Questionado sobre a escolha dos batedores, o técnico Cuca explicou as decisões da comissão.
"Nós pusemos os cinco melhores batedores, nós tivemos que eliminar um, eliminamos o Mariano. A gente tinha o Allan, o Nathan que também não é batedor de pênalti, e aí o sexto passou a ser do Rubens. Ele é menino, mas tem personalidade. Ele treina bem, ele bate bem. Na base era ele o batedor oficial da equipe", detalhou o treinador.
Cuca destacou que o atleta não deve ser cobrado como o vilão da eliminação, mas que cabe ao time passar confiança para o jovem jogador.
"E na batida de pênaltis sempre tem um herói e um vilão, não adianta. Hoje tá sendo o vilão e cabe a gente passar confiança e consolo, alguém teria que ganhar e esse alguém foi ele", avaliou.
O treinador atleticano também elogiou os batedores do Palmeiras, que acertaram todas as cobranças na decisão.

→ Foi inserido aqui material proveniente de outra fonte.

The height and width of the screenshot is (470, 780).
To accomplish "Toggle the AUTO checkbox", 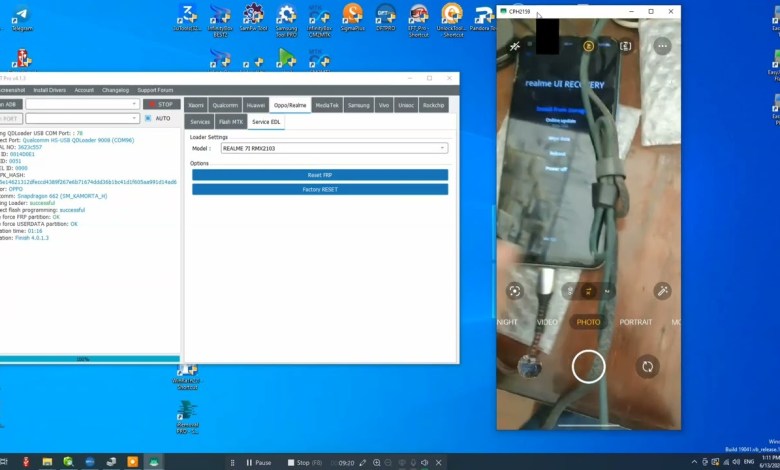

"Hoje não era noite da gente vencer, nosso goleiro acertou o canto quatro vezes, um exímio pegador de pênalti e elas foram todas bem batidas. Nenhum foi fraco, o que é difícil. Se você pegar os pênaltis com o Flamengo, eram cinco e seis fora. Foram momentos muito cruciais. O goleiro acerta o canto e você se prepara para comemorar, infelizmente para nós acabou, não conseguimos fazer a defesa", concluiu.